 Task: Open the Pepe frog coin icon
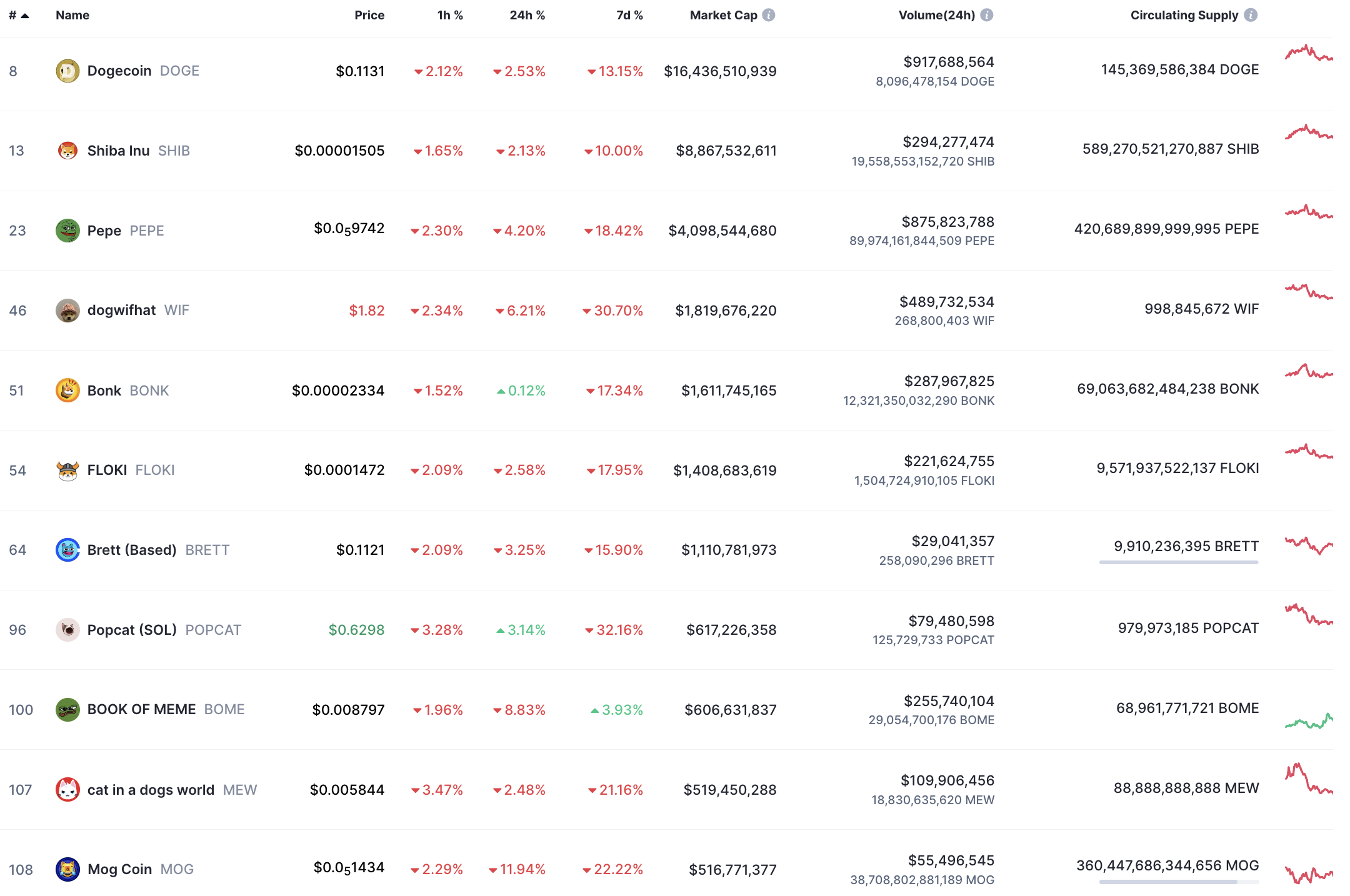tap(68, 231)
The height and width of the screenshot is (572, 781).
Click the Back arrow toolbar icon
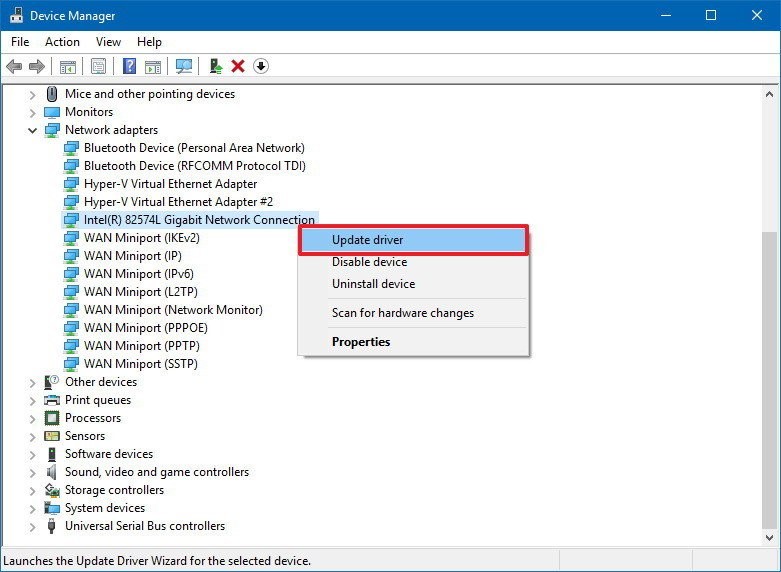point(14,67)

======

▸ Problem statement
Because only the text is wanted, repeat all the entries exactly and leave out the pictures.

▸ Solved problem
 Task: Open the Pepe frog coin icon
tap(68, 231)
The height and width of the screenshot is (572, 781).
Click the Back arrow toolbar icon
point(14,67)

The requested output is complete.